At all times, also, there’s the sense that the series now takes place in a different world. That point was made succinctly enough when the photo of Bill Clinton on Skinner’s wall changed to one of George W. Bush in the middle of season eight, but now, especially with that episode-ending dedication, it’s not hard to look at The X-Files and suddenly see its age, see how it’s a part of the decade that birthed it and realize that it’s not going to be able to adapt to the new world it finds itself in. It probably feels insensitive to look at the tragedy of Sept. 11 through the prism of a television show, but I’d argue in this case, at least, it’s necessary. The X-Files was born in an age of peace and prosperity, and it spat in the face of those with a kind of earnest cynicism. When it came to an end, the United States was involved in a war that has yet to end, and fewer people were worried about whether they were protected from the government than were worried about whether the government could protect them. Not every show that struggled to respond to Sept. 11 ultimately fell apart—The West Wing eventually found its way back—but in The X-Files, we have a prime example of a show that was no longer necessary once reality made conspiracy-based horror redundant.

Stray observations:

  • Welcome to the reviews of the final season of The X-Files! This show has so often come so close to being discontinued at this site that it’s a relief to announce we’ll be done with it entirely in just a couple of months. You also might appreciate how the new site design makes it easier to separate out X-Files reviews from Millennium ones on the shows’ individual landing pages and how it will allow Zack and I to enter individual grades for every episode, instead of having to average them out.

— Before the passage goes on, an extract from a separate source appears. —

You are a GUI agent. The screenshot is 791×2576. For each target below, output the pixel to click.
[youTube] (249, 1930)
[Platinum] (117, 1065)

  • There are some nice gags about the cancellation of The Lone Gunmen when the Lone Gunmen show up to commiserate with Doggett. As it turns out, they’re all “unemployed.” (I also enjoyed Frohike being unable to see out of the peephole in the door.)
  • The “nothing important happened today” story that Kersh tells Doggett near the end of episode two feels like bullshit. I need one of you historians to tell me its bullshit.
  • I was going to keep a counter of how often Scully says “baby,” because everything I’ve read about this season indicates she says it a lot. But I forgot. My apologies.
  • The image of a headless Knowle leaping up to stab Shannon through the midsection should feel scarier than it does. It also sort of ruins the moment at the end of the episode when Scully dreams about Shannon’s eyes opening at the bottom of the ocean, because wouldn’t we expect that to happen now?
  • I always enjoy seeing some old-fashioned detective work on this show, but Doggett going through and calling all the members of the platoon feels like padding.
  • Let’s not forget to talk about the show’s redone opening credits, altered both to remove Mulder and to add Reyes and Skinner. The credits were actually due for a revamp, but I’m not sure how I feel about a lot of the imagery in the new ones, which rather make everything look strangely like an After Dark screen-saver, particularly that final shot of the young boy—probably William?—who appears to be standing on a telephone wire or something.